Antares não demonstrava descontrole, mas seus olhos ardiam de fúria contida.
— Ridículo! Só nos fez esperar! — Calíope, minha irmã de 205 anos, saiu de perto da janela, seus cabelos longos e negros, naquele dia, em contraste com a pele muito clara e a boca vermelha. — Vamos para essa festa infernal por causa dele e o noivo some?
— Ele sabia do compromisso, da importância disso! — Meu pai me encarou. — Só me faz passar vergonha. Consegui três convites para nada!
— Nós iremos. — Não me alterei, ajeitando minha longa capa preta enquanto me virava para meu amigo Thorn.

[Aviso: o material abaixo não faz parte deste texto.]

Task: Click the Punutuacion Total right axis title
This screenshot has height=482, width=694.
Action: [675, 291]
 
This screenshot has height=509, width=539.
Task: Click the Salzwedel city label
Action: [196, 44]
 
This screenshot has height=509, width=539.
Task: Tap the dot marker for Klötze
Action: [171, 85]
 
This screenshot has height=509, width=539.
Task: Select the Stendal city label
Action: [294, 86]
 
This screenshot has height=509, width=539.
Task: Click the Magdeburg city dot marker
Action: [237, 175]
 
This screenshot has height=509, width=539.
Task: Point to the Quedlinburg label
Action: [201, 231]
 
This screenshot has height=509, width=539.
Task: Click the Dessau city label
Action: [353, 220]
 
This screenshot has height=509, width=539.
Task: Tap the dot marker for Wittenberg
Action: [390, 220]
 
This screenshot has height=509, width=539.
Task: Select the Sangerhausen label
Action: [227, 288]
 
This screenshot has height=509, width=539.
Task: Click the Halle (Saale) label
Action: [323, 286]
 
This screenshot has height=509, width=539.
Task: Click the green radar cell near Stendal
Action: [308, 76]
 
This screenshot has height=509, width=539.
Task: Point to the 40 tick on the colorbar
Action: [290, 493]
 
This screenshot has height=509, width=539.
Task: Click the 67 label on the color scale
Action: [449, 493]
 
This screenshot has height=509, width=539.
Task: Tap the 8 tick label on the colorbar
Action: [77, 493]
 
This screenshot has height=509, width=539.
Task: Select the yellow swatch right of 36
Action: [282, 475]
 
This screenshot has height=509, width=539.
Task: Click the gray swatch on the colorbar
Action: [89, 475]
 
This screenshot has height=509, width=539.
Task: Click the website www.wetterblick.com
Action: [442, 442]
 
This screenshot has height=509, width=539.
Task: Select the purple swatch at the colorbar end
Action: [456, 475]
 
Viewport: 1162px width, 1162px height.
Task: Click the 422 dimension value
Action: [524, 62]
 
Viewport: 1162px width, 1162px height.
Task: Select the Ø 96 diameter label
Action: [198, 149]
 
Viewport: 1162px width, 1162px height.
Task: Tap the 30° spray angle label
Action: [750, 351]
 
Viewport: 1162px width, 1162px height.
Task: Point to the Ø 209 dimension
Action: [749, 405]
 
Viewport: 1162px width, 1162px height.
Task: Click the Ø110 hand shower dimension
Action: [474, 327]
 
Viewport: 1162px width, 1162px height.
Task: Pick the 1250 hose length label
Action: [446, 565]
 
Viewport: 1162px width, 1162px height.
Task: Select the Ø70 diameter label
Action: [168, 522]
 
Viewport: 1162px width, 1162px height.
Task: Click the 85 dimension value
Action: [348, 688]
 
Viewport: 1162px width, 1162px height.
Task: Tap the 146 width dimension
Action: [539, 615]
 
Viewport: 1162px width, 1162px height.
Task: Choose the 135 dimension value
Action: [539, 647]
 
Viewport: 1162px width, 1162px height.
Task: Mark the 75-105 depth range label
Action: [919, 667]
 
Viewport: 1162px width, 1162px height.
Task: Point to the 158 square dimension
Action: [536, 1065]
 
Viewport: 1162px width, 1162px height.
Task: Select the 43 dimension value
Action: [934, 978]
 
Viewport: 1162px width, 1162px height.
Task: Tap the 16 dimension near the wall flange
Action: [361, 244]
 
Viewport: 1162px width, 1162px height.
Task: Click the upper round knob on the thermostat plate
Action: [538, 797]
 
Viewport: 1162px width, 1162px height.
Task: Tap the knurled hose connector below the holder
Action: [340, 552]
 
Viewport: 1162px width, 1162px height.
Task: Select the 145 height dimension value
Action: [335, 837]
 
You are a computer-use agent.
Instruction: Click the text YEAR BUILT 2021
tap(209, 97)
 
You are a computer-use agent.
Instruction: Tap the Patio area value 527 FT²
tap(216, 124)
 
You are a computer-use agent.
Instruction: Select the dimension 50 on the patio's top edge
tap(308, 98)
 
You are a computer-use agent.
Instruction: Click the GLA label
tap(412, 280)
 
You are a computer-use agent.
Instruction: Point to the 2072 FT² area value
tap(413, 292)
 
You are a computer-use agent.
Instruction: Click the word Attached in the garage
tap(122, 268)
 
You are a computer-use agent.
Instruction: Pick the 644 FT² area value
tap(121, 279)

Ele era da América do Norte e estava nos visitando. — Quer conhecer alguns lobos?
— Isso não é arriscado?
— E desde quando você teme riscos?
— Quase nunca. É, não posso perder isso por nada. — Na mesma hora se levantou, quase sorrindo. — Preciso fingir que sou irmão de vocês?
— Nem fala isso! Vai que a lobinha se apaixona por você? — Calíope também entrou na brincadeira, relaxando. — Isso estragaria seus planos, não é, pai?
O vampiro mais velho apertou os lábios, irritado. Então nos analisou, mais contido.
— Vocês precisam causar boa impressão.
— Isso sabemos fazer. — Calíope sorriu. — Pensando bem, é melhor Caliban não ir mesmo. Ele faria alguma merda.
Era bem provável.
Meu pai se aproximou de mim, quando viu que estávamos prontos para partir. Parou em frente, muito sério.
— Ravenna e o pai dela precisam gostar de vocês. Fiquem atentos as conversas e absorvam informações. Confio que saberá o que fazer, Cassius, para que fiquem abertos à nossa proposta depois.
— Será assim — garanti, sem vacilar. Ele assentiu, confiando.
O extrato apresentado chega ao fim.